In my opinion, the answer is always…
- We do. We deserve to be the person we want to be – and not surrender it to something as trivial as someone else’s inconsiderate treatment of us.
- Everyone does. Everyone who is being difficult is suffering in some way and whatever unmet needs that are aromatizing as irritating behavior can be attended to. It doesn’t mean you have to, it doesn’t mean you’re even the person to help them with those particular needs, and it doesn’t mean that they will be any happier as a result of your attempts. You just have to be willing to. Because you truly grow when you move away from only really showing for the people who make it easy to be served.
When you’re willing to adapt to people that are outside of your comfort zone, then you’re more likely to find yourself:
- Helping the people that truly need some compassion and understanding.
- Expanding your capacity for a wider variety of people and challenges. Therefore: growing/evolving.
These principles apply even for those who love serving and seem like “naturals” at it.
When I meet people who seem to truly love serving and helping others, I always want to stress test them. Because I’m always curious about their limitations:
- You love serving up to what point?
- When are you no longer loving it? And why?
- When are you not even willing to do it? And why?
These are powerful questions to ask yourself. Because they may reveal healthy boundaries (basic protection of yourself and others), but they may also reveal unconscious biases or hidden agendas behind why you are even driven to serve at all.

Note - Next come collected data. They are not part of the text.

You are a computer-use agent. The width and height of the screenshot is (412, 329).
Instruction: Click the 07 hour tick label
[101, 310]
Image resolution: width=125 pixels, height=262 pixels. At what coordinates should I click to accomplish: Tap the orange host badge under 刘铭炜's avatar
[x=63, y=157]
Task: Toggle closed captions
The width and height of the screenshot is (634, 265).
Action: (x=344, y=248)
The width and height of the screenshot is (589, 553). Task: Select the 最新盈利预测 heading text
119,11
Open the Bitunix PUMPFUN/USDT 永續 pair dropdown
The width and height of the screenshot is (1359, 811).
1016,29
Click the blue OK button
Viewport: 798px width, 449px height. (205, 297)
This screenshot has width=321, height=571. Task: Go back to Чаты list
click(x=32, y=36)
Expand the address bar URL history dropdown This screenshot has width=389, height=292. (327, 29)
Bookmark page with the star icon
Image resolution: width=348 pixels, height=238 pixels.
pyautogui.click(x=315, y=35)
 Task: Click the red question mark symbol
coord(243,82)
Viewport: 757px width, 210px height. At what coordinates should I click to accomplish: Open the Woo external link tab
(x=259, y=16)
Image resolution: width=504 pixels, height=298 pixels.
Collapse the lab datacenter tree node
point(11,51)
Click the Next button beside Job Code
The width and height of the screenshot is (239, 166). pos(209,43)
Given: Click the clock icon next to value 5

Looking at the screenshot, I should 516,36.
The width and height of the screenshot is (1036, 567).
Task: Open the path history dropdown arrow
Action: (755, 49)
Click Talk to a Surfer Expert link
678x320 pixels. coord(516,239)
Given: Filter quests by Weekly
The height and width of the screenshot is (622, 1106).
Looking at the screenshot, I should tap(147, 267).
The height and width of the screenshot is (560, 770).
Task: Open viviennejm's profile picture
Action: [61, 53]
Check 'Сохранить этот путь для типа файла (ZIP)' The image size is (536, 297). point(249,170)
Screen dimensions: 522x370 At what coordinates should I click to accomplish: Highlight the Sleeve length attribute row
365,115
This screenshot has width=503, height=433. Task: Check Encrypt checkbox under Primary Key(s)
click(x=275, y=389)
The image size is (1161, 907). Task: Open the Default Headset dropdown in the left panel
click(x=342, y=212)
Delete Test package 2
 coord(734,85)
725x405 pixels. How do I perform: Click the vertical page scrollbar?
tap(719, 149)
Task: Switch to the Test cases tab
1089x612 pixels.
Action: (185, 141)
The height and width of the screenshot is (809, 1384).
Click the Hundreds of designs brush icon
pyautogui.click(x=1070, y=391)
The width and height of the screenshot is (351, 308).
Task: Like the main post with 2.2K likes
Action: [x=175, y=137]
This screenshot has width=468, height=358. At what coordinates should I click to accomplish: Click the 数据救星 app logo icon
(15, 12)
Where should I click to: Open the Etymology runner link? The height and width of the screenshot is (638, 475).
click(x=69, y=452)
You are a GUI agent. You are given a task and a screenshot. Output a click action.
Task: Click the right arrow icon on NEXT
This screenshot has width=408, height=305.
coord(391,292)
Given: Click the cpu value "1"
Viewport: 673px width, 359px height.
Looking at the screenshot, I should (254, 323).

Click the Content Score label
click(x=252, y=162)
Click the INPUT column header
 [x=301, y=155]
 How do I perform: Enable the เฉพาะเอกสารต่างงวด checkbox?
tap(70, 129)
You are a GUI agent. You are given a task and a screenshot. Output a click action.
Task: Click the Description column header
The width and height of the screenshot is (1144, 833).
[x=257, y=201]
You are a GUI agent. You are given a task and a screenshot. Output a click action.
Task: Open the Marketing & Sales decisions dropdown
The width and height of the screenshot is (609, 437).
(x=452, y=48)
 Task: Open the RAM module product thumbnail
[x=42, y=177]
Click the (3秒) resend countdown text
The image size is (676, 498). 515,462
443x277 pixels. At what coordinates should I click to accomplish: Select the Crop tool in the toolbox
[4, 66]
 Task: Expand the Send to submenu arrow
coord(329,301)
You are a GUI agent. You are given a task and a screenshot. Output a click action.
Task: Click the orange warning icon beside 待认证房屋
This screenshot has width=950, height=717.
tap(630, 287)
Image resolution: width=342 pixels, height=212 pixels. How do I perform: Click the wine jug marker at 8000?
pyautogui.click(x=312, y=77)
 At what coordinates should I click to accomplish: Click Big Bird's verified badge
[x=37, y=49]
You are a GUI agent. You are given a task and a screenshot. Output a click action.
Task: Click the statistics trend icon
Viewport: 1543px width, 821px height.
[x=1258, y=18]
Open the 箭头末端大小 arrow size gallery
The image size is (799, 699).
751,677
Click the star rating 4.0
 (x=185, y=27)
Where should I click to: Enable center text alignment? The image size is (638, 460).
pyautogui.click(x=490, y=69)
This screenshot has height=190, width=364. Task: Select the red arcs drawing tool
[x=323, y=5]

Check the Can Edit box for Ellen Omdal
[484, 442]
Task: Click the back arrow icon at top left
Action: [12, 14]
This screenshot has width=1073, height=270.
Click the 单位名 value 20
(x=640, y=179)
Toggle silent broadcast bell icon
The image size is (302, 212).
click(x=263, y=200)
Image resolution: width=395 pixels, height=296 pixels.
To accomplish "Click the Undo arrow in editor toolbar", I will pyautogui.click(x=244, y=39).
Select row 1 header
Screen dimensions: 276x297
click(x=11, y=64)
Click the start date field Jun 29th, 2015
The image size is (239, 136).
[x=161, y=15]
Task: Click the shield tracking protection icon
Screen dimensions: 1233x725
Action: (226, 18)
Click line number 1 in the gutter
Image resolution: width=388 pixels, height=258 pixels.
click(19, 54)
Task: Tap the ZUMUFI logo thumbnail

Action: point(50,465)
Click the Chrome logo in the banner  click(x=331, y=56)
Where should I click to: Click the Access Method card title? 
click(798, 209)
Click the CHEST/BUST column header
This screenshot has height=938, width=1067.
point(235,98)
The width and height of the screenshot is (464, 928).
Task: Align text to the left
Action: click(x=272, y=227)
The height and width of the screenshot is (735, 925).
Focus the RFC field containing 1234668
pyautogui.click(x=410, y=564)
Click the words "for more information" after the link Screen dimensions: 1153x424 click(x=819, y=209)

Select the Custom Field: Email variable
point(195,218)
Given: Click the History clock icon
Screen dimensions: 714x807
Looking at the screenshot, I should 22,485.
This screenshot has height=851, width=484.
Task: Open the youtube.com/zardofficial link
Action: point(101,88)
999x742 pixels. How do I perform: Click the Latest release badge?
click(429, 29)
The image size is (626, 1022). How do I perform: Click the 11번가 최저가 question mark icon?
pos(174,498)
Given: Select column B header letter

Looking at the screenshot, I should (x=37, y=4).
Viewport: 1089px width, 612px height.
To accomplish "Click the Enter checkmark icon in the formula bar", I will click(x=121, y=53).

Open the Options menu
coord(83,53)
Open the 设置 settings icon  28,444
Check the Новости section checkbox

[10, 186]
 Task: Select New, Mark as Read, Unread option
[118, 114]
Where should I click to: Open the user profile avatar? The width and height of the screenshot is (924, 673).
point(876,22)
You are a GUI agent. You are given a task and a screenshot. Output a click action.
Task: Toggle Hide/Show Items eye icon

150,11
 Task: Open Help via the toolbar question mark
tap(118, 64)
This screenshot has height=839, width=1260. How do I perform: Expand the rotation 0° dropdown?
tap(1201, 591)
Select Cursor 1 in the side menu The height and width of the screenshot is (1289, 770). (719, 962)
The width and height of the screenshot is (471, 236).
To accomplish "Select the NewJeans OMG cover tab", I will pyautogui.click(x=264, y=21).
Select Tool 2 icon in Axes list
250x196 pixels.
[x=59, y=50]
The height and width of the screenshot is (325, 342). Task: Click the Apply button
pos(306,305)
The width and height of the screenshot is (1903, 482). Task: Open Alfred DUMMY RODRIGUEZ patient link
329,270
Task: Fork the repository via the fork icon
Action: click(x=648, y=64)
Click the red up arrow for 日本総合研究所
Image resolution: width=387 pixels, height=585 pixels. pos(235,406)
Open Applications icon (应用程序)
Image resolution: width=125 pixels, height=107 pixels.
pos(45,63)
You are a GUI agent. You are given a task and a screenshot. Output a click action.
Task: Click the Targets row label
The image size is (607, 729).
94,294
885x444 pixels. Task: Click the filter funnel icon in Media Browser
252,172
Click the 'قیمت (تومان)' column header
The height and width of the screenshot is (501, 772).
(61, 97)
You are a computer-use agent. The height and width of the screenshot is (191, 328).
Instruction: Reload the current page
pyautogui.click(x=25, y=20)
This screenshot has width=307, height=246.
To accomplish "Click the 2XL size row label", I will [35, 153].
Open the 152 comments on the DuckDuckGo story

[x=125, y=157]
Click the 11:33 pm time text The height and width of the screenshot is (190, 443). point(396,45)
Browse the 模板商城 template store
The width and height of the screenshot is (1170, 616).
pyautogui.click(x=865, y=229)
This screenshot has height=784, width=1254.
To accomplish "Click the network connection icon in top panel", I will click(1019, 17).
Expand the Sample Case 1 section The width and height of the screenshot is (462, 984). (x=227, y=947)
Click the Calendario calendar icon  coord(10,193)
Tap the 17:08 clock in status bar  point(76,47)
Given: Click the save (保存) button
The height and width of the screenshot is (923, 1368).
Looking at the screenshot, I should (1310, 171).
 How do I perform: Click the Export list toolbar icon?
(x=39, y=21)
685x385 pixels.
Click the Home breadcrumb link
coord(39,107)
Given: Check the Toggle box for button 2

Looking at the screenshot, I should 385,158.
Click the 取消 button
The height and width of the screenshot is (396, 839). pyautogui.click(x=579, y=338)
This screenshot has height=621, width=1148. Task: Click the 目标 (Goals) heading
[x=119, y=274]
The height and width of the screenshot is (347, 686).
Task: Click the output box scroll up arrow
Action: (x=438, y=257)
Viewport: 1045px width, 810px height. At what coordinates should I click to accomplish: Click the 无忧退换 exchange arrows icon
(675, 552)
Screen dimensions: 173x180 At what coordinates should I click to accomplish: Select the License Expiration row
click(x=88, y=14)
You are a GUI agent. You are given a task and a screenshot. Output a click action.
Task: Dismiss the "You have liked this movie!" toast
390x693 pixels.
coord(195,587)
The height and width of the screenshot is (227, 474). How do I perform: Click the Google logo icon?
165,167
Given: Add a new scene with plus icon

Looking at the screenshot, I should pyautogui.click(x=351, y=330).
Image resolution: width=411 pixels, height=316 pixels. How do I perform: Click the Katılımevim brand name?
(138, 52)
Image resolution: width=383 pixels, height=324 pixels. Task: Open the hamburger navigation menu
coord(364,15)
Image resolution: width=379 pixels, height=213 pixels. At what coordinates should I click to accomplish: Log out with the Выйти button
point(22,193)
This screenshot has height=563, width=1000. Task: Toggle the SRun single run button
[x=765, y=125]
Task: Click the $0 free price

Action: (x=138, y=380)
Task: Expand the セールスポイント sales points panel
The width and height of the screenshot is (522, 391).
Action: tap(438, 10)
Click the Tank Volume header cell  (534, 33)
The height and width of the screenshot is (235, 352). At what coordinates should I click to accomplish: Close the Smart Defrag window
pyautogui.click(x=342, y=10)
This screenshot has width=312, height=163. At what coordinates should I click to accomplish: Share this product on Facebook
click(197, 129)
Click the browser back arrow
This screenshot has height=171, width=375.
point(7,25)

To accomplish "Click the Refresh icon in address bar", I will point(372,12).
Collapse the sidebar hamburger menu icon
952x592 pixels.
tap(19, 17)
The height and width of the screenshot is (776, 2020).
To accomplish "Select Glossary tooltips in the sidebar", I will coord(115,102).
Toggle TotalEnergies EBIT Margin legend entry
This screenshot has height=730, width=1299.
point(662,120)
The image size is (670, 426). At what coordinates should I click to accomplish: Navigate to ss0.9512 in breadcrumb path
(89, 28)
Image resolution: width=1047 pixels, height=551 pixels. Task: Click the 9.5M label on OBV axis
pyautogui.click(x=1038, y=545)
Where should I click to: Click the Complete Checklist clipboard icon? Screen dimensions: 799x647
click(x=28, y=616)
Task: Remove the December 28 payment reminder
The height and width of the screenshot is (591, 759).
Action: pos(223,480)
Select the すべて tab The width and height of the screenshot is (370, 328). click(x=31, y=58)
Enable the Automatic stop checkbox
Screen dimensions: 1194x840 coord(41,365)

But don’t worry, discovering biases and agendas isn’t a sign that you don’t love service or you’re “fraudulently selfish”. It just means that you’re human. And an awesome kind of human: the kind that is willing to examine and question themselves. One of the core driving principles of Buddhism is that we are all capable of change. And when you discover an unpreferable motive or filter in yourself, sometimes there’s not even a huge shift required to change in a meaningful way. Sometimes no shift is required at all – just an awareness of how and why you do something can bring all the integrity you need to it.